El tiempo me enseñó a presentir la belleza como una fábula natural, ancestral e imaginaria, como una sombra fiel que da vueltas en círculo, soñando, semejando la lentitud de la baba de un caracol o el canto lejano de un cisne.
A recoger el mundo en mi alma, con esa intuición romántica de los ruiseñores, las nostalgias tupidas por los pájaros carpinteros o el juicioso desfilar de las hormigas que llevan y traen ilusiones, siempre por el mismo camino.
A imaginar la primera mañana en mi casa íntima (de nombre azul), para entrar por su única puerta, cerrarla y absorber los saberes que entran por las ventanas, cuando los antiguos búhos de gafas festejan la sabiduría.
A desandar los pasos y preguntar al destino qué era lo inverso de lo que yo había hecho y así, reconstruir mi historia con la batuta fresca y sabia de una araña, tejiendo mi propia verdad en el espejo del corazón.
A repasar asuntos secretos que había abandonado, impugnar mis errores y sentirme libre para conversar con ellos en el jardín, mientras los colibríes enamoran a las orquídeas y una vieja rana croa de puro contento.

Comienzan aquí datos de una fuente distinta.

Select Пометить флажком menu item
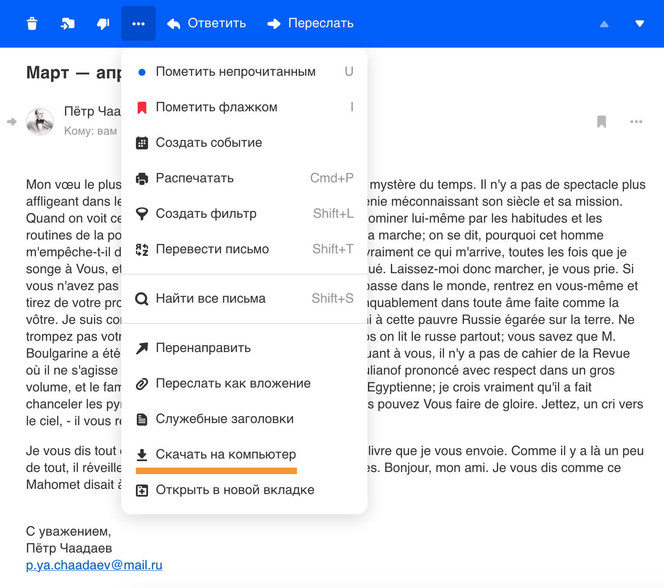This screenshot has width=664, height=588. pos(216,107)
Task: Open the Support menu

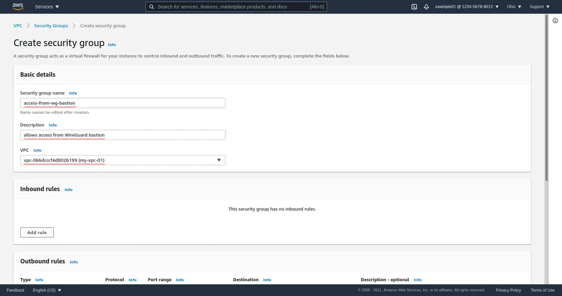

A aceptar que la felicidad me ocurre cuando reposo en el andar y, sereno, espero que una mariposa se pose en mis anhelos y un silencio largo decore el arco de victoria que me subyuga y nutre de añoranza espiritual.
A demostrarme que sólo soy un destello fugaz, que debo voltear el espejo y descifrar el anverso, para trepar, como las ardillas, hacia la alegría cristalina del arte y hallar allí la justificación de mi existencia.